## WHAT THE EXERCISE ASKS
What you return must be an exact copy of the lines in the listing below between the line holding "MUESTRAS ITINERANTES (508, 2240)" and the line holding "Humor (554, 29)", inclusive, and nothing more.

## SOURCE MATERIAL
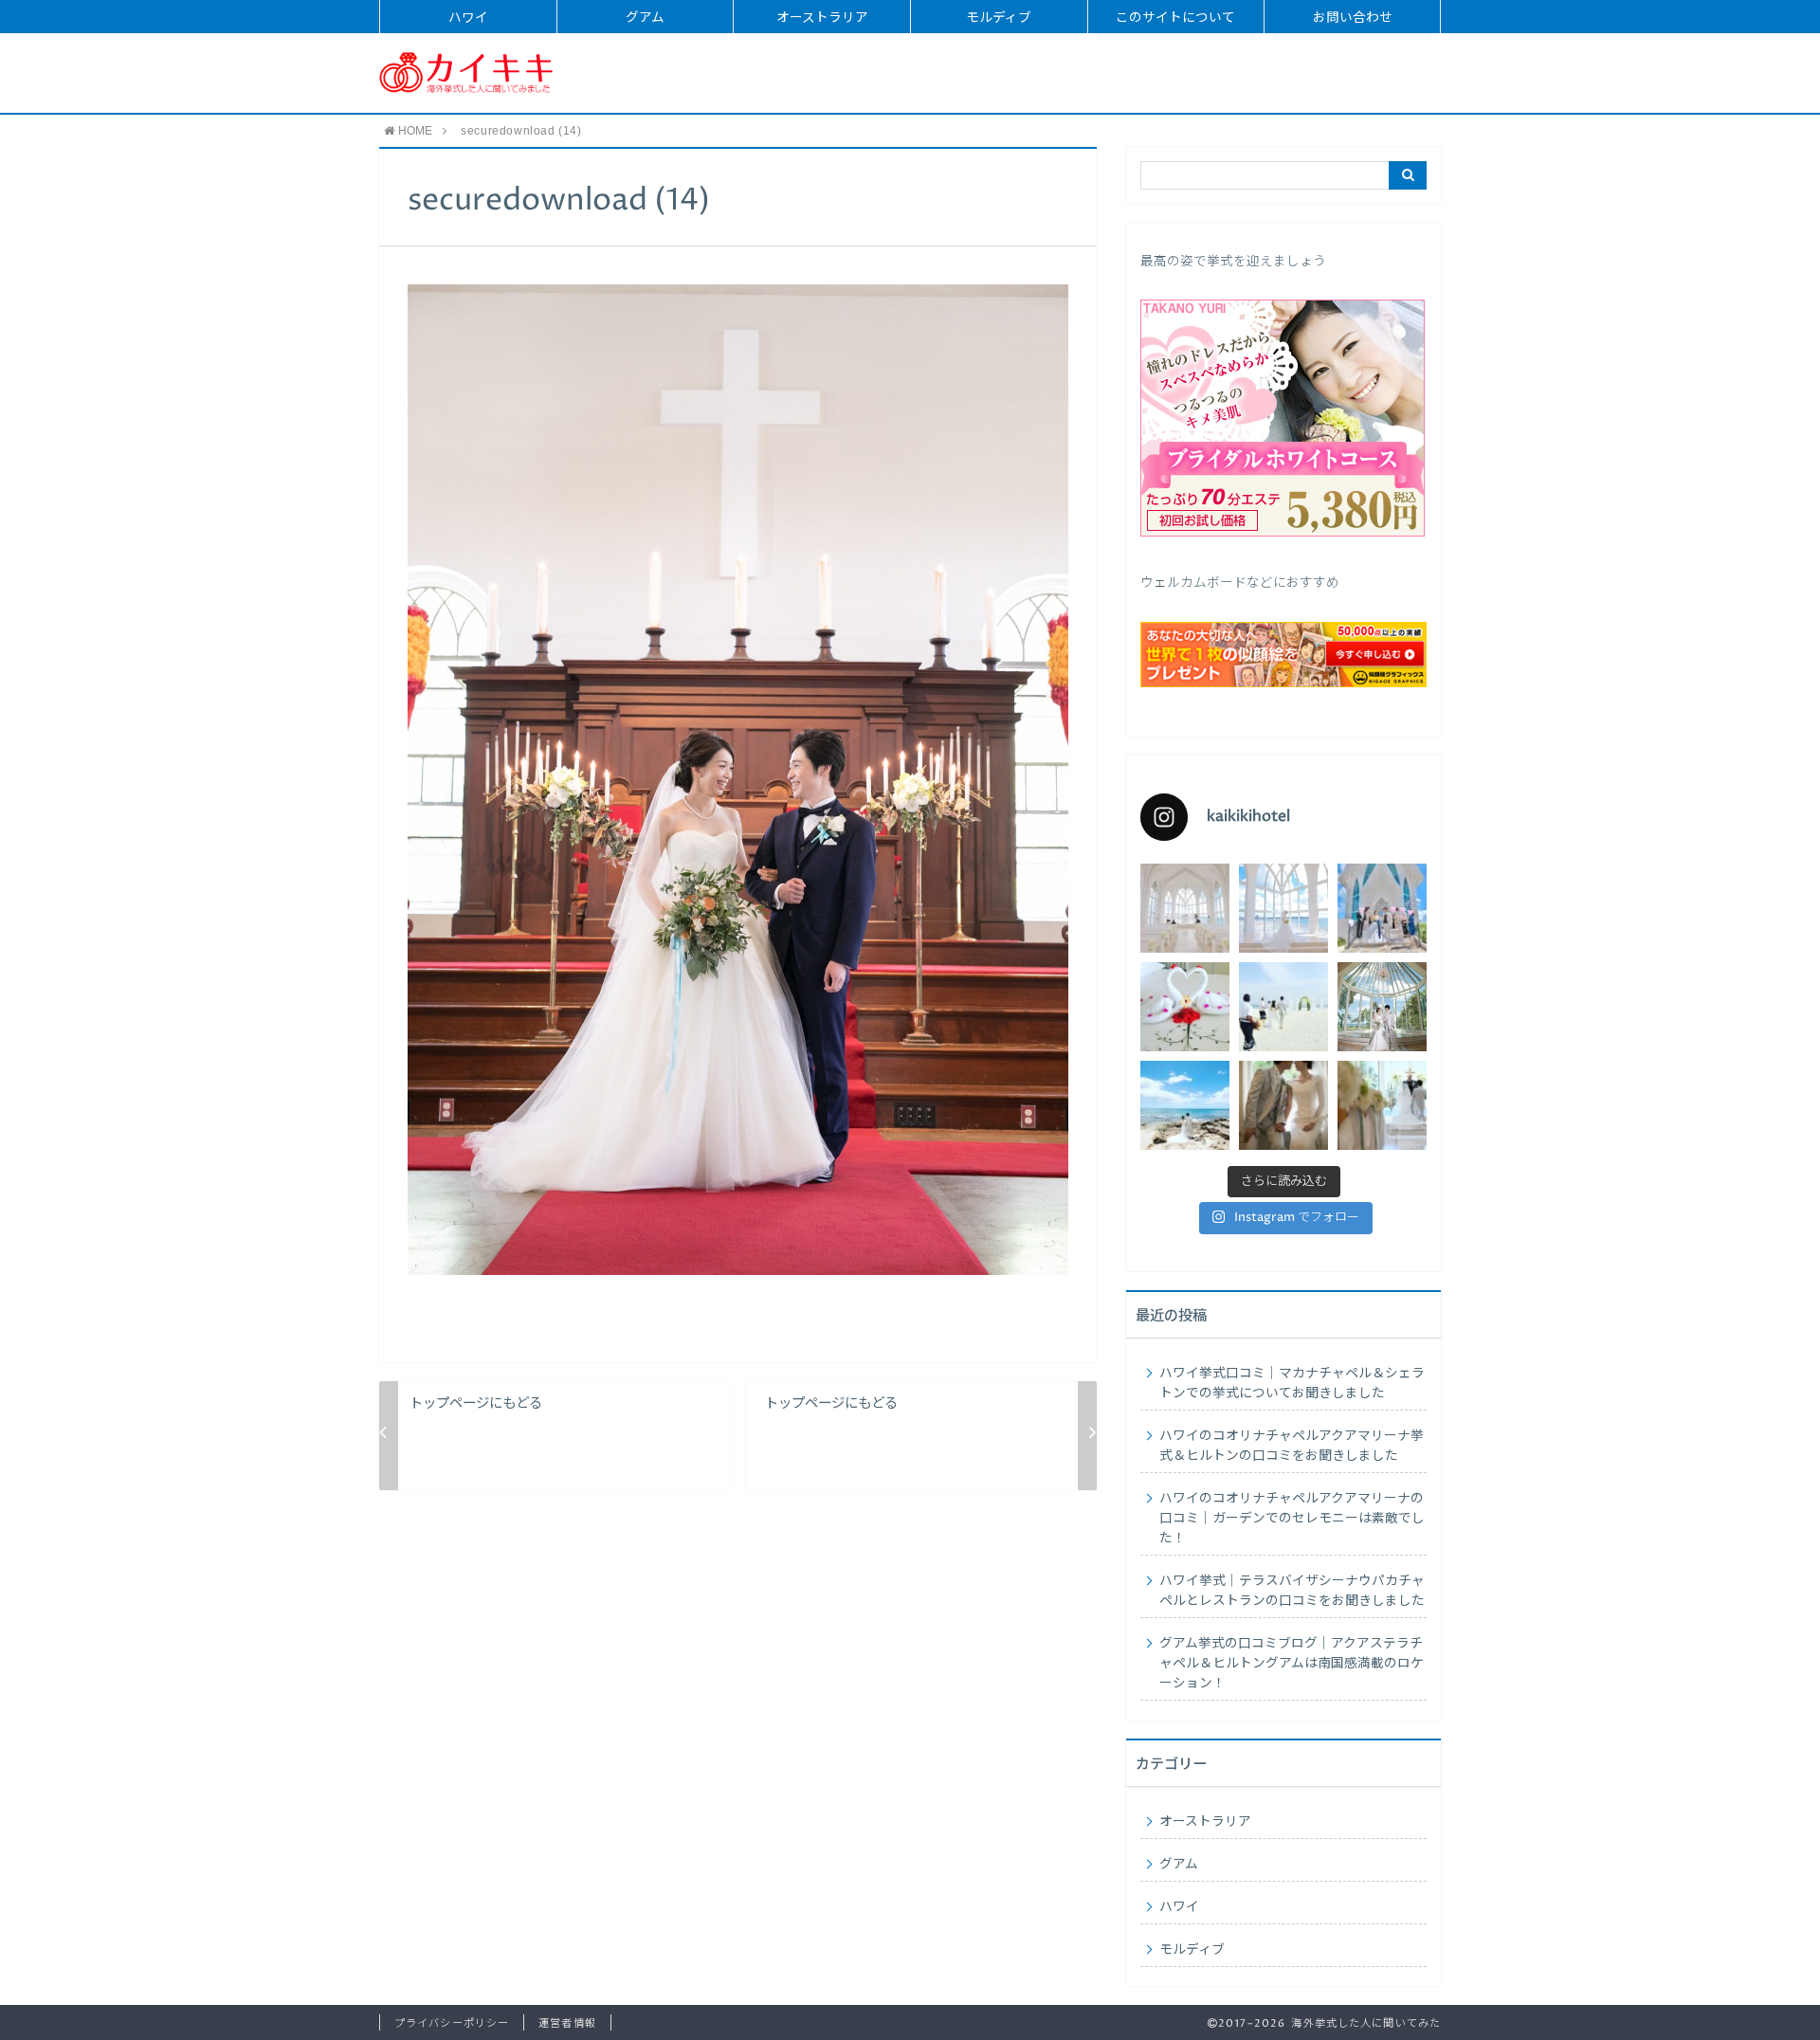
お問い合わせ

---

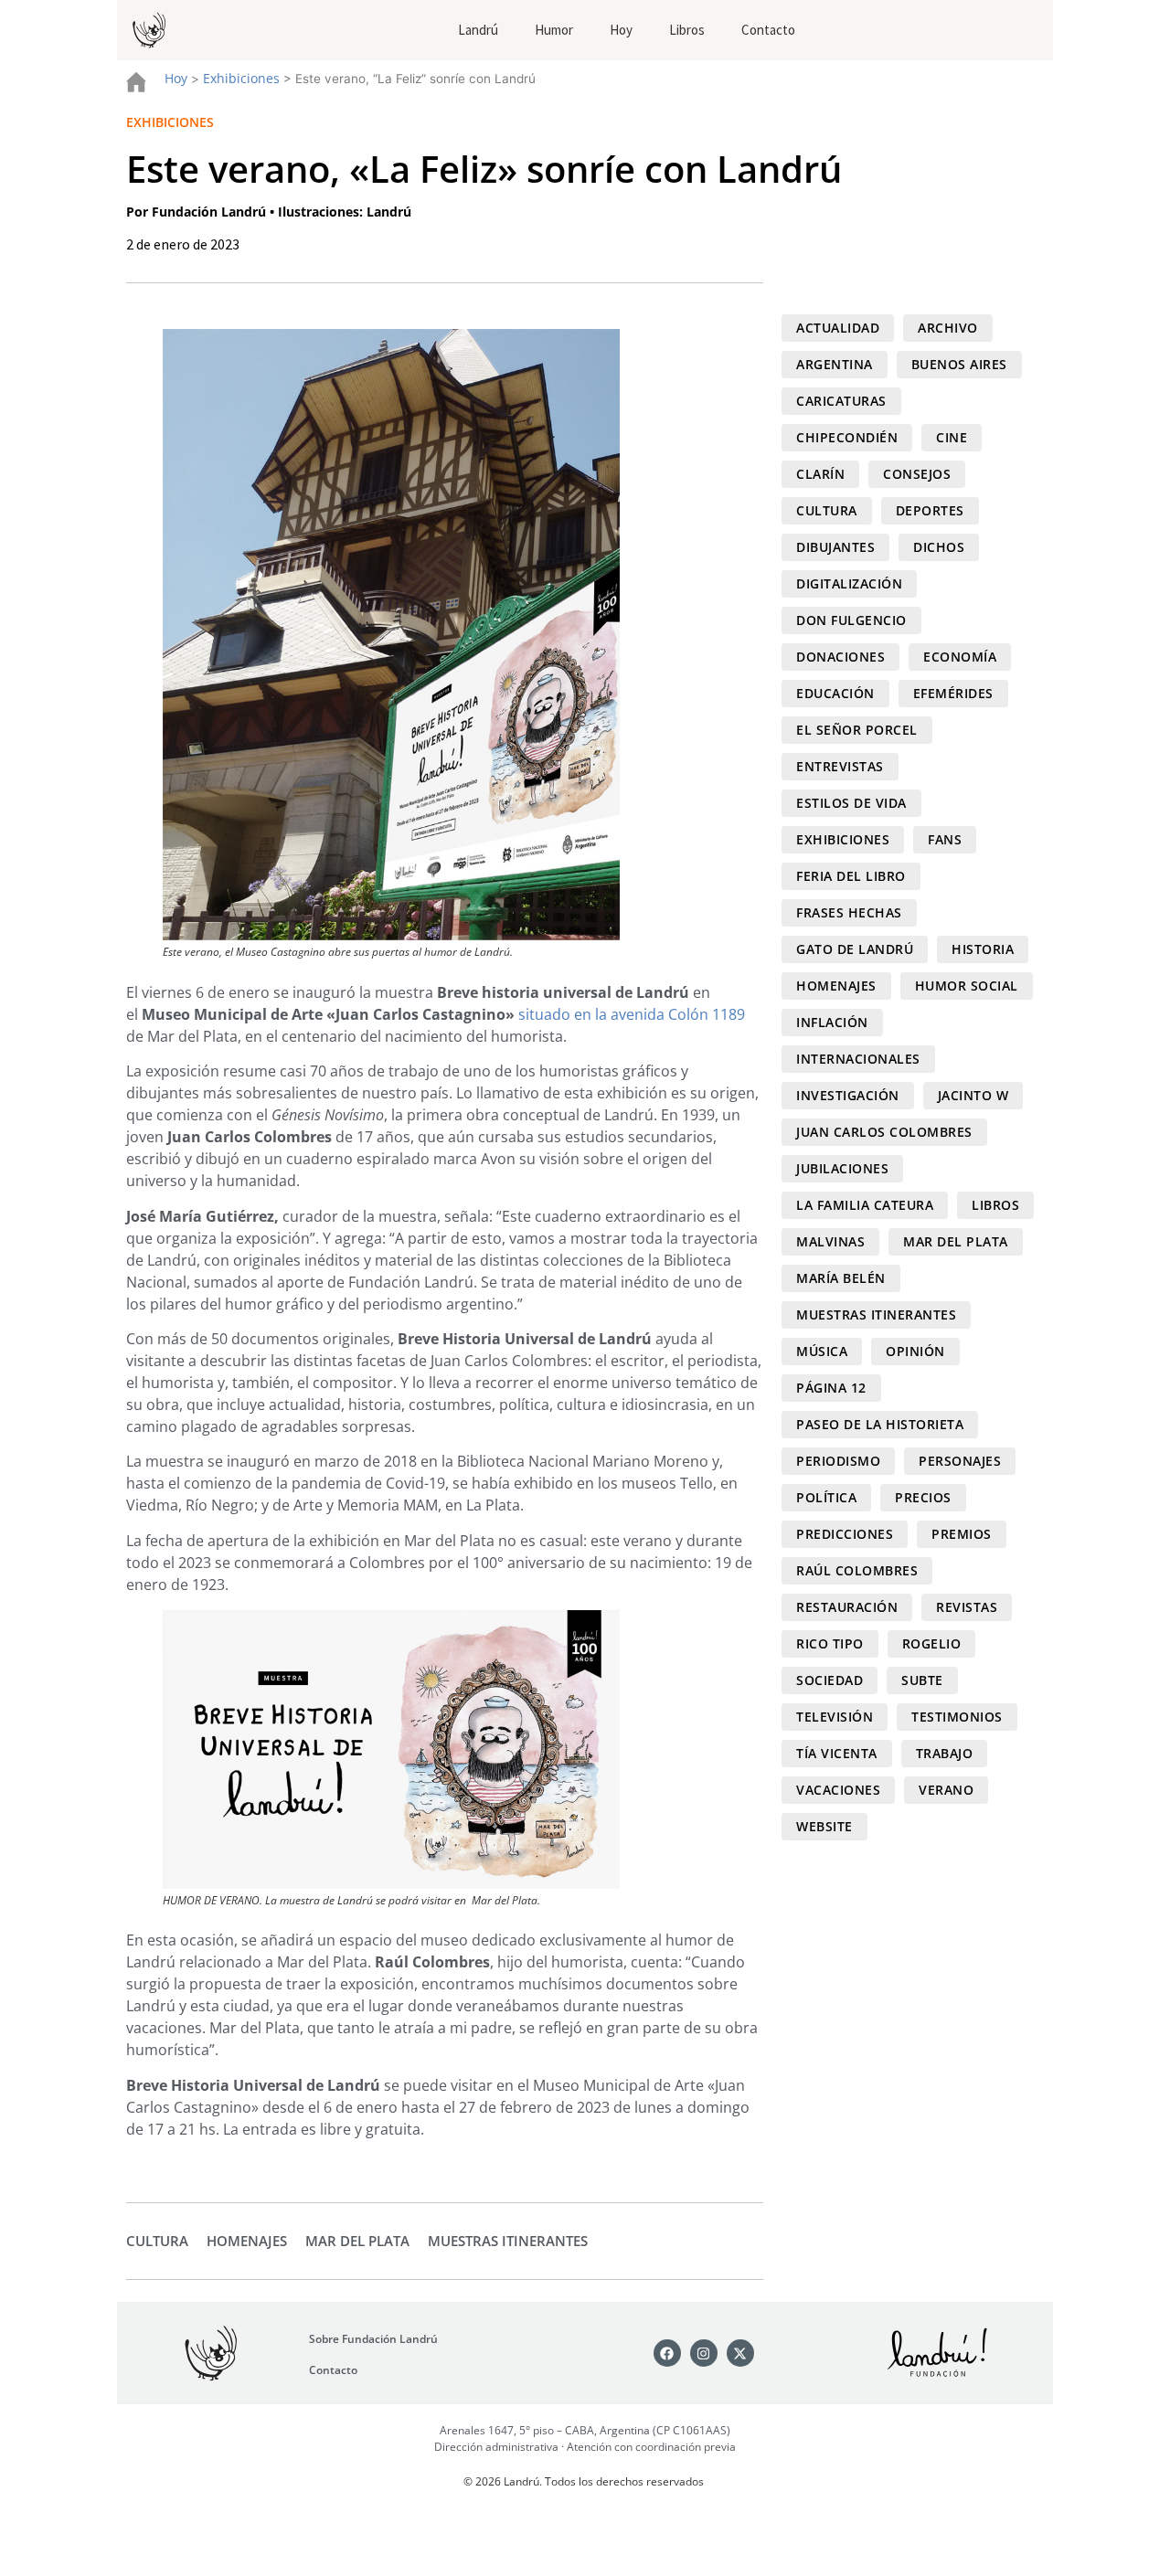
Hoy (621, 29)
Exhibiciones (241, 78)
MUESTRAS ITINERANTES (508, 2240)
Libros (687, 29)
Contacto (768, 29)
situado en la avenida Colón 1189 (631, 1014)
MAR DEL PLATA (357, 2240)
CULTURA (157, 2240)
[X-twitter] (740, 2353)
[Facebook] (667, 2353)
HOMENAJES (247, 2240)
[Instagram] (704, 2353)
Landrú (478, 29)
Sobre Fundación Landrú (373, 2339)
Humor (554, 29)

## ANSWER SPACE
MUESTRAS ITINERANTES (508, 2240)
Libros (687, 29)
Contacto (768, 29)
situado en la avenida Colón 1189 (631, 1014)
MAR DEL PLATA (357, 2240)
CULTURA (157, 2240)
[X-twitter] (740, 2353)
[Facebook] (667, 2353)
HOMENAJES (247, 2240)
[Instagram] (704, 2353)
Landrú (478, 29)
Sobre Fundación Landrú (373, 2339)
Humor (554, 29)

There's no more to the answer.